■ Your goal
Retype only the lines at the head of the records, first through the one with "Mejor ventilador de", exactly as written.

# # # #

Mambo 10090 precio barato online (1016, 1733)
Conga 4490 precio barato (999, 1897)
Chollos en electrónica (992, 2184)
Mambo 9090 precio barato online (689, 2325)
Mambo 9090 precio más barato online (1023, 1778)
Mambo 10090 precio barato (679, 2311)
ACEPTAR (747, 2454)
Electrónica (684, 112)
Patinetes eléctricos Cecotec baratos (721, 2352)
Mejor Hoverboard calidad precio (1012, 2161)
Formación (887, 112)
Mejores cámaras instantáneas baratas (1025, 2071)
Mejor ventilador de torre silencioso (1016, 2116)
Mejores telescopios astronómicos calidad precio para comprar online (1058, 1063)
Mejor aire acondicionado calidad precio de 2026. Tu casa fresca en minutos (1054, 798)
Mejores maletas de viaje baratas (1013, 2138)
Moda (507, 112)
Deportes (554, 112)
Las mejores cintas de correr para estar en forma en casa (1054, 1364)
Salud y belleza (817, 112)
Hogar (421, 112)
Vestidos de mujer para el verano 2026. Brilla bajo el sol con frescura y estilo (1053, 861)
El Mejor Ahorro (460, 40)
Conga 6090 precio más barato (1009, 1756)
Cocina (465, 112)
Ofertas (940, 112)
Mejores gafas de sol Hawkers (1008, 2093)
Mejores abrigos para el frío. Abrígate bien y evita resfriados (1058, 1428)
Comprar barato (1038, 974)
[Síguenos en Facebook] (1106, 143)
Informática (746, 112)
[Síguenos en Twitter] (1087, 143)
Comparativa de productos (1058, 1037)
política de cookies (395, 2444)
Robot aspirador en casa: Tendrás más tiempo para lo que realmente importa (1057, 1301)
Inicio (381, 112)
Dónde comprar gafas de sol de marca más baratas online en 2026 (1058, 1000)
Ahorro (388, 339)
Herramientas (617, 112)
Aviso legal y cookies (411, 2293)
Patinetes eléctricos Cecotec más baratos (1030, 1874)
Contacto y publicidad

# # # #

■ Solution to this task
Mambo 10090 precio barato online (1016, 1733)
Conga 4490 precio barato (999, 1897)
Chollos en electrónica (992, 2184)
Mambo 9090 precio barato online (689, 2325)
Mambo 9090 precio más barato online (1023, 1778)
Mambo 10090 precio barato (679, 2311)
ACEPTAR (747, 2454)
Electrónica (684, 112)
Patinetes eléctricos Cecotec baratos (721, 2352)
Mejor Hoverboard calidad precio (1012, 2161)
Formación (887, 112)
Mejores cámaras instantáneas baratas (1025, 2071)
Mejor ventilador de torre silencioso (1016, 2116)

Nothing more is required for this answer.